-- Text passage --
-- Opening Marker --

Leftist patriots are required to identify with a nation that, like others suffering from the same syndrome, repeatedly elects a leader in its own narcissistic image, who then feeds on its weaknesses. And they have to persuade themselves, despite indications to the contrary, that all is not lost. Like the late Uri Avnery, who passed away on Monday, they need to be eternal optimists for their patriotism to survive.

Leftist patriots, moreover – along with other Israelis who have yet to be engulfed by the rising tide of nationalism – are subjected to incessant assaults on their loyalty. Their antipathy to the occupation, opposition to the nation-state law, dedication to equality, identification with minorities, support for freedom of expression and occasional agreement with foreign critics are branded by the right, with the active encouragement of its leader, as symptoms of betrayal. The incitement gets results: Many Israelis have been persuaded over the years to defect to the easy life of the doubt-free nationalist right. Leftist patriots find themselves increasingly alone.

-- Closing Marker --

-- Supplied entries --
-- Opening Marker --

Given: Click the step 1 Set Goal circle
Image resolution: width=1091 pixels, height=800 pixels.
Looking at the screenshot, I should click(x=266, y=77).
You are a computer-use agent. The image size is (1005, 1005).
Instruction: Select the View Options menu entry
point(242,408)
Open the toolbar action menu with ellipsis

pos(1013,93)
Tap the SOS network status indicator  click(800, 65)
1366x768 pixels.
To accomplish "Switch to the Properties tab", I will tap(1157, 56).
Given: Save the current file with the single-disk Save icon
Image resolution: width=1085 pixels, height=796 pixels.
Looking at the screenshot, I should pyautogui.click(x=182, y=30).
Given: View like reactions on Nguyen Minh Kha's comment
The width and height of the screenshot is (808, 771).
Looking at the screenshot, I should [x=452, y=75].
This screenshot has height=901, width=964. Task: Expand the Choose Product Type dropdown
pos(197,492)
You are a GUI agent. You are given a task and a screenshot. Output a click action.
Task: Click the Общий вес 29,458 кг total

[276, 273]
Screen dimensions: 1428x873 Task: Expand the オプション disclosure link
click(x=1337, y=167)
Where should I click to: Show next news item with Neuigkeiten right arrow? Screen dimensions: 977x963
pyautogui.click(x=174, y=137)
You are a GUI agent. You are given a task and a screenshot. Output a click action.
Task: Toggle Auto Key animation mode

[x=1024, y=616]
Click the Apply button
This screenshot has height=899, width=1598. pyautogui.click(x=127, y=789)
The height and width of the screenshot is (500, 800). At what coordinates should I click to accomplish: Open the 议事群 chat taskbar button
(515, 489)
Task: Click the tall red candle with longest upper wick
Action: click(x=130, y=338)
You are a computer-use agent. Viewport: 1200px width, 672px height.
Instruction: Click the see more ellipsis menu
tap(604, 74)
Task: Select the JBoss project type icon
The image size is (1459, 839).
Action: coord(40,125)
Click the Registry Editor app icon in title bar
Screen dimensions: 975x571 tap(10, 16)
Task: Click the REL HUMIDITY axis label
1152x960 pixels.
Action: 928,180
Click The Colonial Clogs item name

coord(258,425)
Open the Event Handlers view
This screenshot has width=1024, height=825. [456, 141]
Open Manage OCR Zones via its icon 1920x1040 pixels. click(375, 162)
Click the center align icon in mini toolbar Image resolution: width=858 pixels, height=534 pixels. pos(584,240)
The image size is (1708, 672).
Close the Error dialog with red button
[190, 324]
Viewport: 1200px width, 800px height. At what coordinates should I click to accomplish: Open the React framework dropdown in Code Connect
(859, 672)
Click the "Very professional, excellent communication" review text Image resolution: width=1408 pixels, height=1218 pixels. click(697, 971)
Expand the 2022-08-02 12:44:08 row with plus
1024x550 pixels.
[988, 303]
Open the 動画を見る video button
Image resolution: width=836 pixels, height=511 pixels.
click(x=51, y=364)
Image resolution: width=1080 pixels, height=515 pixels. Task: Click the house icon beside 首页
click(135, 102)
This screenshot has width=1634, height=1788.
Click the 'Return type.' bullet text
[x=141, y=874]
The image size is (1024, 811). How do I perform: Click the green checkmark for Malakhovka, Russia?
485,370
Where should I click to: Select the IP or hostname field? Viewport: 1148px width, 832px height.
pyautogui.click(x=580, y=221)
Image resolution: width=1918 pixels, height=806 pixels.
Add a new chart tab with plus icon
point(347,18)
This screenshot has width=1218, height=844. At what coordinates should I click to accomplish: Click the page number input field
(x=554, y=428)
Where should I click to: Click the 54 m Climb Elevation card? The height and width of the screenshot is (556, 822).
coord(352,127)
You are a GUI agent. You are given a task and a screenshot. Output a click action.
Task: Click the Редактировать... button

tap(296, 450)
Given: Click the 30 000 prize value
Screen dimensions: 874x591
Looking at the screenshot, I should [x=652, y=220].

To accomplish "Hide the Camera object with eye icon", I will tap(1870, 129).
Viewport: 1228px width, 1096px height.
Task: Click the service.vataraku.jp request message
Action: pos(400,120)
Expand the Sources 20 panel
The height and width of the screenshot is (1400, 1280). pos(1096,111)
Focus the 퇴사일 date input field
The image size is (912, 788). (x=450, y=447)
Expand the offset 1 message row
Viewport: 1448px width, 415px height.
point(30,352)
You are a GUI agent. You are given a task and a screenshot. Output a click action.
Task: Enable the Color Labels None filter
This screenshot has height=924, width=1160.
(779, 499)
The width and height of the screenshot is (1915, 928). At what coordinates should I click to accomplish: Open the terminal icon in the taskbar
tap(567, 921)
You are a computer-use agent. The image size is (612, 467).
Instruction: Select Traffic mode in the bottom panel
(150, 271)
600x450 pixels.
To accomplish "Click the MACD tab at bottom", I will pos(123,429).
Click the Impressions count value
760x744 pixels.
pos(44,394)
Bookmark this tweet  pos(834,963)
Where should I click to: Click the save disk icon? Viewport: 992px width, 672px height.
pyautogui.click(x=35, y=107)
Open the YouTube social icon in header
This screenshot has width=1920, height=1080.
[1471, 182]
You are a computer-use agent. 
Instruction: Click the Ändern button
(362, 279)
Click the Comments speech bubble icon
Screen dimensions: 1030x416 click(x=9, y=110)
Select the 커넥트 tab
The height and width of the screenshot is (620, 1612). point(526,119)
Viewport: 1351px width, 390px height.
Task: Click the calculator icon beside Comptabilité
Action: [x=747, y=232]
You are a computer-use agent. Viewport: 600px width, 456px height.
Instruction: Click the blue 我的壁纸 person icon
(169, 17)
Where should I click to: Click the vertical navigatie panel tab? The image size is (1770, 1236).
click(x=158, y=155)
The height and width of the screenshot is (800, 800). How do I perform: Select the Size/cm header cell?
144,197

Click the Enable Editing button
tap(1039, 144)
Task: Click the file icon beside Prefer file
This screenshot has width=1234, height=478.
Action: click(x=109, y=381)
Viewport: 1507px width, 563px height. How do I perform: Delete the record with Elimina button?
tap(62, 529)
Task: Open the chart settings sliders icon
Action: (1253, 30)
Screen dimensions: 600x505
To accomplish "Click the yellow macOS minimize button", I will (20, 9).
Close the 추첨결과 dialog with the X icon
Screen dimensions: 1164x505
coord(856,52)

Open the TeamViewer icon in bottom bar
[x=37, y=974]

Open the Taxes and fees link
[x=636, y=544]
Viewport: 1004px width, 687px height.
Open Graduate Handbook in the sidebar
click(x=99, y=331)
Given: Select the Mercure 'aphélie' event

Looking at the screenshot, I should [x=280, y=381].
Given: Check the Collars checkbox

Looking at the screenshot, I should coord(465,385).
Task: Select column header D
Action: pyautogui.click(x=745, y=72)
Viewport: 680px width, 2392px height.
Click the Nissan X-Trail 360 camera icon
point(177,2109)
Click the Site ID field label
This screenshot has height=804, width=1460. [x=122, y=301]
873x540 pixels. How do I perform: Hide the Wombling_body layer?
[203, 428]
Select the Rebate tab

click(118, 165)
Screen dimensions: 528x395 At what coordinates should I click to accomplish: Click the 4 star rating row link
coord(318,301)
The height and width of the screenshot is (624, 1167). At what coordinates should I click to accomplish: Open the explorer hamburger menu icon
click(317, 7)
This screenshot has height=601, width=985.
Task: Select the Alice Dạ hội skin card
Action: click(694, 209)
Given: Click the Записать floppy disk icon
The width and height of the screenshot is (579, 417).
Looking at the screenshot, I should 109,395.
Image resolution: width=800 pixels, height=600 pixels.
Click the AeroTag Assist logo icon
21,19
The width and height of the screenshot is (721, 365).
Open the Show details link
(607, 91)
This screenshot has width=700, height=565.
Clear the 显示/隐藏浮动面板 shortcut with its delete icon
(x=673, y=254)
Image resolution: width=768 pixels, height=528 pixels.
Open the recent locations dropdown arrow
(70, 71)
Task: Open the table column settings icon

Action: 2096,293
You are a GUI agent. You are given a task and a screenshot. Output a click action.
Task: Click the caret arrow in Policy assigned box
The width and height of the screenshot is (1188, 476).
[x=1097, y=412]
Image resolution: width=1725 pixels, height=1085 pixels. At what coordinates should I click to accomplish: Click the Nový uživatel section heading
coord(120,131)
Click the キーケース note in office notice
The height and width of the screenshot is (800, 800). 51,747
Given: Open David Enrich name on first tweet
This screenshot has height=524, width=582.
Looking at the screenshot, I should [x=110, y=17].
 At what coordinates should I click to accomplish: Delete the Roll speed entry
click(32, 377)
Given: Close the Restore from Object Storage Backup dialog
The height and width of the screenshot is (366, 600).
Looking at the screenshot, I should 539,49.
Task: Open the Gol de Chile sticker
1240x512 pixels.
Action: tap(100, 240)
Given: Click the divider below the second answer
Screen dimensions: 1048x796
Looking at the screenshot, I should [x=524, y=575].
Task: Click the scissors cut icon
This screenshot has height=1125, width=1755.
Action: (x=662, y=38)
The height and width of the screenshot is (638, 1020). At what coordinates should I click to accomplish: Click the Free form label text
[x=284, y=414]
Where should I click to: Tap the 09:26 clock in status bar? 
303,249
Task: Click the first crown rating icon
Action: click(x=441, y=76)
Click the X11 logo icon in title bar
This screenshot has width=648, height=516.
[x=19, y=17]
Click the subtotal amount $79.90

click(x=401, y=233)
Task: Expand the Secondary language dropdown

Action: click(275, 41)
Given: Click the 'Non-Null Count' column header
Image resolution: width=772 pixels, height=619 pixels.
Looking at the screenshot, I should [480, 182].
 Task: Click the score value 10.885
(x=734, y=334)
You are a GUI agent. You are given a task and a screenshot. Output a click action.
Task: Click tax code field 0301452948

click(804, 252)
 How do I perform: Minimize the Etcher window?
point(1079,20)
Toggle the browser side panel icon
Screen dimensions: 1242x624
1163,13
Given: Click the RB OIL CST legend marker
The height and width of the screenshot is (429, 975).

-- Closing Marker --

-- Work to complete --
1. In the passage on leftist patriots, rewrite the section from "Leftist patriots are" to "patriotism to survive.", substituting "perpetual optimists" for "eternal optimists".
2. In the passage on leftist patriots, what does the right brand the views of leftist patriots as?
3. Extend the passage on leftist patriots beyond its final sentence.

-- Answers to the tasks --
1.
Leftist patriots are required to identify with a nation that, like others suffering from the same syndrome, repeatedly elects a leader in its own narcissistic image, who then feeds on its weaknesses. And they have to persuade themselves, despite indications to the contrary, that all is not lost. Like the late Uri Avnery, who passed away on Monday, they need to be perpetual optimists for their patriotism to survive.

2. Symptoms of betrayal.

3.
Leftist patriotism doesn’t come easy. It is acquired and retained by suffering. It is tested anew each and every day, challenged by an aggressive right and tempted by an anti-Israel left. It does not go with the flow, but obstinately swims against it. Leftist patriots cannot take the easy route of blind loyalty. Unlike right-wingers, they are incapable of saluting supremacism, discrimination or pure malice. Their love for their homeland isn’t contingent on ignoring its faults but on full recognition of their existence and constant battle against them.

The patriotism of the left is difficult, taxing and full of obstacles – which is why it is purer and worthier. Unlike the mindless patriotism of the right, it is, in many ways, the textbook definition of true love.